#### NCSU GIS 714: Geospatial Computation and Simulations

## Surface Water Simulation: Geostatistical Simulations

This assignment was adapted from [
A Practical Guide to Geostatistical Mapping](http://spatial-analyst.net/book/system/files/Hengl_2009_GEOSTATe2c1w.pdf) by T. Hengl.

Contents:
* Compute a smooth DEM and extract stream network
* Estimate the uncertainty in extracted streams

Additional Resources:
    
* [
GRASS GIS overview and manual](http://grass.osgeo.org/grass74/manuals/index.html)
    
* [GRASS book](http://www.grassbook.org/)

Tip: While executing this notebook, you can launch the GUI in the command line interface with `g.gui`. As you create rasters here, they will appear in the GUI where you can render them, view other layers, etc.

### Download Dataset and Start GRASS GIS
Download and unzip dataset:

In [None]:
import os
import subprocess
import sys
import shutil

# Download zip
!curl https://ncsu-geoforall-lab.github.io/geospatial-simulations-course/assignments/data/baranja_elevations.zip -o ../data/baranjahill.zip

# Make destination directory for data
os.makedirs("../data/tmp", exist_ok = True)

# Unpack zip to new directory
shutil.unpack_archive("../data/baranjahill.zip", "../data/tmp", "zip")

Launch GRASS GIS and create a new location (baranjahill) and mapset for this assignment:

In [None]:
# Ask GRASS GIS where its Python packages are.
# FOR WINDOWS:
grass_call = "grass80"
# FOR MAC/LINUX
#grass_call = "grass"

sys.path.append(
    subprocess.check_output([grass_call, "--config", "python_path"], text=True, shell=True).strip()
)

# Import GRASS packages
import grass.script as gs
import grass.jupyter as gj

# Create new location for baranjahill
gs.create_location("../data", "baranjahill", filename="../data/tmp/elevations.prj")

# Start GRASS Session
gj.init("../data", "baranjahill", "PERMANENT")
##############################
Request A: Transcribe the records from the line with "Given: Jump to last report page" to the line with "The image size is (1280, 800). [x=1217, y=28]", including both of those lines.
The records come from a different source than the geostatistical simulation assignment.

Data listing:
##############################
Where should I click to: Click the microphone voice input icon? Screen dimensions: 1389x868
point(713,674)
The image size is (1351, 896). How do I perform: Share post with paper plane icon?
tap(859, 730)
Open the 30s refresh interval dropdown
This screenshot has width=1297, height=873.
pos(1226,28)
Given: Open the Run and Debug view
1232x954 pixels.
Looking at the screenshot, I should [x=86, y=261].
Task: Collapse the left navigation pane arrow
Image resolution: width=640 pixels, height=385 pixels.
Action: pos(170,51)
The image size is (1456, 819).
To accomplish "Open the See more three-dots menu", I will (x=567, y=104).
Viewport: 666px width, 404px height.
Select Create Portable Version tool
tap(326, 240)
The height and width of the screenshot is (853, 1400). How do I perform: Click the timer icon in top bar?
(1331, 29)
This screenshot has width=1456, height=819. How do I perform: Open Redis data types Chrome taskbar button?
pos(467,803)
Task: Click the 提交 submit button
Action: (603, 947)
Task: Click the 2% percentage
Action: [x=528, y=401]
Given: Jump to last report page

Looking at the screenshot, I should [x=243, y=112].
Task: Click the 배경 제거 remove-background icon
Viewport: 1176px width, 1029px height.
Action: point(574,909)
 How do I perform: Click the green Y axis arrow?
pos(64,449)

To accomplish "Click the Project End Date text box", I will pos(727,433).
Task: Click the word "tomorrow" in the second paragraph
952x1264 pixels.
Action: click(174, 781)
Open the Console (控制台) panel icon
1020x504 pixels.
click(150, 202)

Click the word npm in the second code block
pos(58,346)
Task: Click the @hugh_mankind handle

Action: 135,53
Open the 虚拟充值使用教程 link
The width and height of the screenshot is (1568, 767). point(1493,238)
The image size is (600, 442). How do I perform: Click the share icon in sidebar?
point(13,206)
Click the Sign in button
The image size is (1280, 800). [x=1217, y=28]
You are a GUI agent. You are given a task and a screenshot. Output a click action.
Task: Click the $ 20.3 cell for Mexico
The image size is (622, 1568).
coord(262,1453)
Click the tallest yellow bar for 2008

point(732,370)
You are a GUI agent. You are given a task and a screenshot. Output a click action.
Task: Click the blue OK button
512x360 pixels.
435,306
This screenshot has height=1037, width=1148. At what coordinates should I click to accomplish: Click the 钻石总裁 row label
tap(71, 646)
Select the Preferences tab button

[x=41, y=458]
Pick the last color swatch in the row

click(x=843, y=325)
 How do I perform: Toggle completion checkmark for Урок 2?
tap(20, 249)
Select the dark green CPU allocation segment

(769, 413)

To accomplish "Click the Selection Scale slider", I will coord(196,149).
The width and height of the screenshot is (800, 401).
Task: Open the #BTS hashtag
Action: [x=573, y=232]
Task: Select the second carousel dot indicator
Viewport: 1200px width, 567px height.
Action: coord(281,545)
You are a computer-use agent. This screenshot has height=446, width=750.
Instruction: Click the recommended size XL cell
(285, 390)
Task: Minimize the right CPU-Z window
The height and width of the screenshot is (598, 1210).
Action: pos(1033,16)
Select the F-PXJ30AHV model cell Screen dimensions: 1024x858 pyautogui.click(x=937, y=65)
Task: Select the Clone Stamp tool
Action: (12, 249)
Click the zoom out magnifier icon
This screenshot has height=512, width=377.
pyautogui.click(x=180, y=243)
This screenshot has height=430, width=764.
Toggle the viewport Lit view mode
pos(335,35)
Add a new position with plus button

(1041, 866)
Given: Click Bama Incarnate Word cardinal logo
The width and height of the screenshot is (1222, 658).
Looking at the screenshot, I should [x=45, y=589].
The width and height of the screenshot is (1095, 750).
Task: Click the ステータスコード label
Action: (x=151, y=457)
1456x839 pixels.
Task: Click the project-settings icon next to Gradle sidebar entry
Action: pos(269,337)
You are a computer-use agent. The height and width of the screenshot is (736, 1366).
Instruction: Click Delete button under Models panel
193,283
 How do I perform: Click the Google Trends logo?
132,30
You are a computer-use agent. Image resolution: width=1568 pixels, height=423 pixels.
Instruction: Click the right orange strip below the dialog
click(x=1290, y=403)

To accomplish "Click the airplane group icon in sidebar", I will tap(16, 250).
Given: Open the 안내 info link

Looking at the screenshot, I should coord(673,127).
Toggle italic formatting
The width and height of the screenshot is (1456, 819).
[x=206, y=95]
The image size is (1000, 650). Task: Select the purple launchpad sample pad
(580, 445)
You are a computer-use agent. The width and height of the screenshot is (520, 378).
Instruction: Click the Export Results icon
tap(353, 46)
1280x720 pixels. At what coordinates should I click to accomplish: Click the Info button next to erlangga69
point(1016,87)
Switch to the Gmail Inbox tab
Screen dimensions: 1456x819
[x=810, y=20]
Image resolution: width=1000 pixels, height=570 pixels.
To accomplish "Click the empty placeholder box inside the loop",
##############################
Request B: Reproduce word for word the part of the geostatistical simulation assignment from "# Download zip" to "exist_ok = True)".

Complete answer A:
Given: Jump to last report page

Looking at the screenshot, I should [x=243, y=112].
Task: Click the 배경 제거 remove-background icon
Viewport: 1176px width, 1029px height.
Action: point(574,909)
 How do I perform: Click the green Y axis arrow?
pos(64,449)

To accomplish "Click the Project End Date text box", I will pos(727,433).
Task: Click the word "tomorrow" in the second paragraph
952x1264 pixels.
Action: click(174, 781)
Open the Console (控制台) panel icon
1020x504 pixels.
click(150, 202)

Click the word npm in the second code block
pos(58,346)
Task: Click the @hugh_mankind handle

Action: 135,53
Open the 虚拟充值使用教程 link
The width and height of the screenshot is (1568, 767). point(1493,238)
The image size is (600, 442). How do I perform: Click the share icon in sidebar?
point(13,206)
Click the Sign in button
The image size is (1280, 800). [x=1217, y=28]

Complete answer B:
# Download zip
!curl https://ncsu-geoforall-lab.github.io/geospatial-simulations-course/assignments/data/baranja_elevations.zip -o ../data/baranjahill.zip

# Make destination directory for data
os.makedirs("../data/tmp", exist_ok = True)